Authors:
Garratt LW, Sutanto EN, Foo CJ, Ling KM, Looi K, Kicic-Starcevich E, Iosifidis T, Martinovich KM, Lannigan FJ, Stick SM, Kicic A on behalf of AREST CF
Authors notes:
Experimental Lung Research. 2014;40(9):447-459
Keywords:
Airway, bronchial brushing, cell culture, cystic fibrosis, epithelium
Abstract:
The bronchial brushing technique presents an opportunity to establish a gold standard in vitro model of Cystic Fibrosis (CF) airway disease.
However, unique obstacles exist when establishing CF airway epithelial cells (pAECCF).
We aimed to identify determinants of culture success through retrospective analysis of a program of routinely brushing children with CF.
Of 260 brushings processed for culture, 114 (43.8%) pAECCF successfully cultured to passage one (P1) and 63 (24.2% of total) progressed to passage two (P2).
However, >80% of non-CF specimens (pAECnon-CF) cultured to P2 from similar cell numbers.
Within the CF cohort, specimens successfully cultured to P2 had a higher initial cell count and lower proportion of severe CF mutation phenotype than those that did not proliferate beyond initial seeding.
Elevated airway IL-8 concentration was also negatively associated with culture establishment.

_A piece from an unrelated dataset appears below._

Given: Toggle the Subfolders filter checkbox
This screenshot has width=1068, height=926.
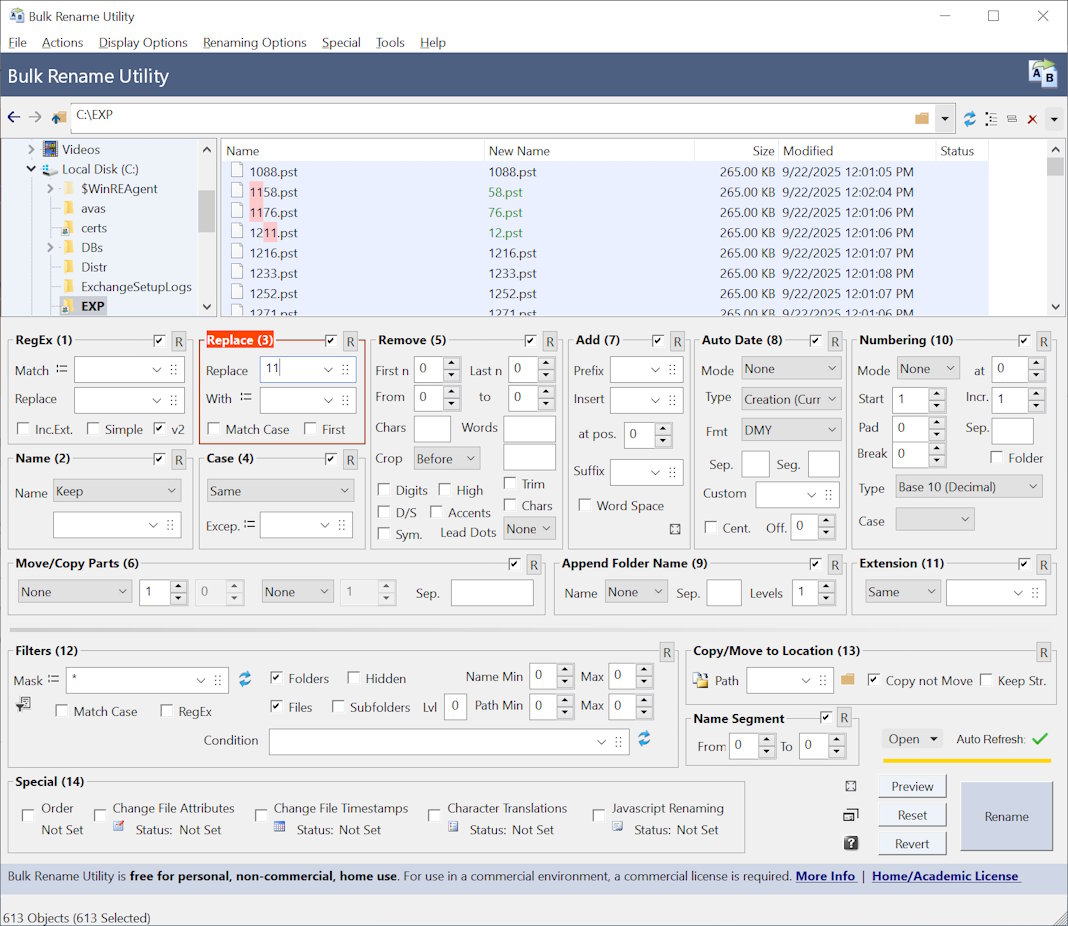Looking at the screenshot, I should [339, 707].
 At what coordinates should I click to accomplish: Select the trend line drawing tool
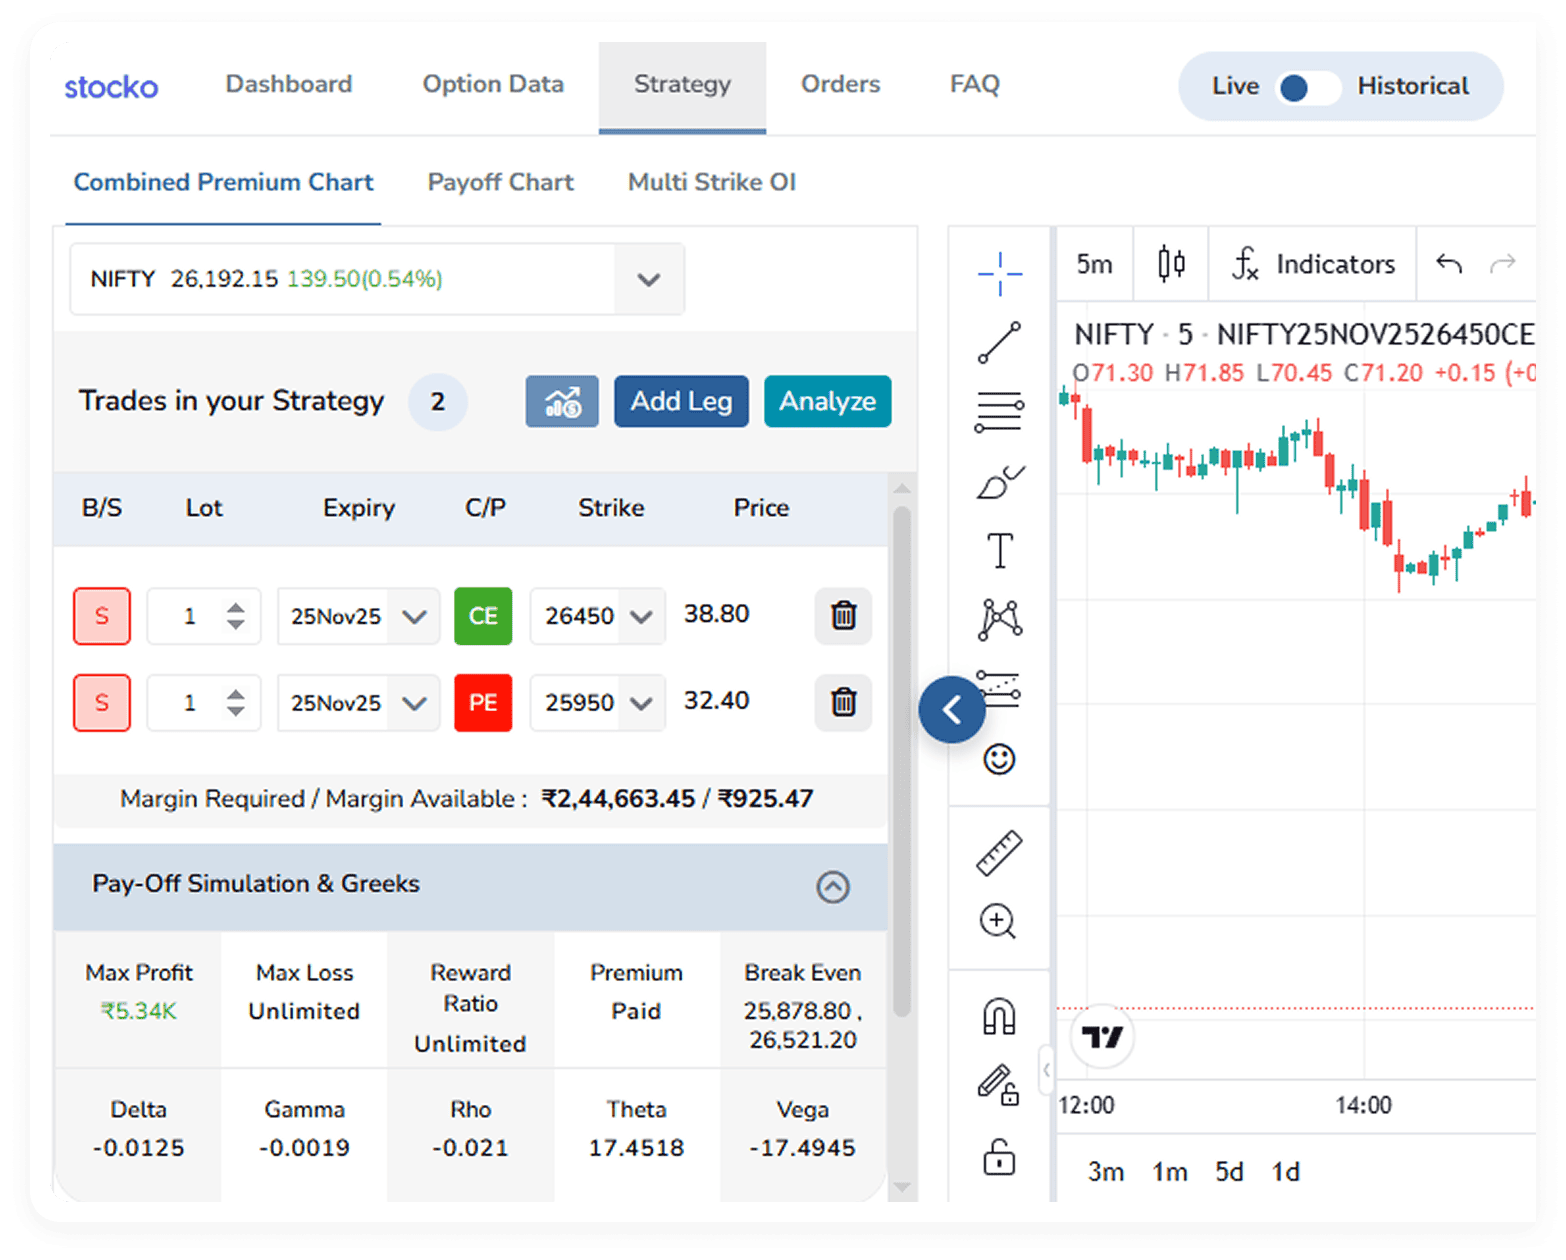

Contamination by opportunistic pathogens was observed in 81 (31.2% of total) cultures and brushings from children with lower respiratory tract infections were more likely to co-culture contaminating flora.
Lower passage rates of pAECCF cultures uniquely contrasts with pAECnon-CF despite similar cell numbers.
An equivalent establishment rate of CF nasal epithelium reported elsewhere, significant associations to CFTR mutation phenotype, elevated airway IL-8 and opportunistic pathogens all suggest this is likely related to the CF disease milieu.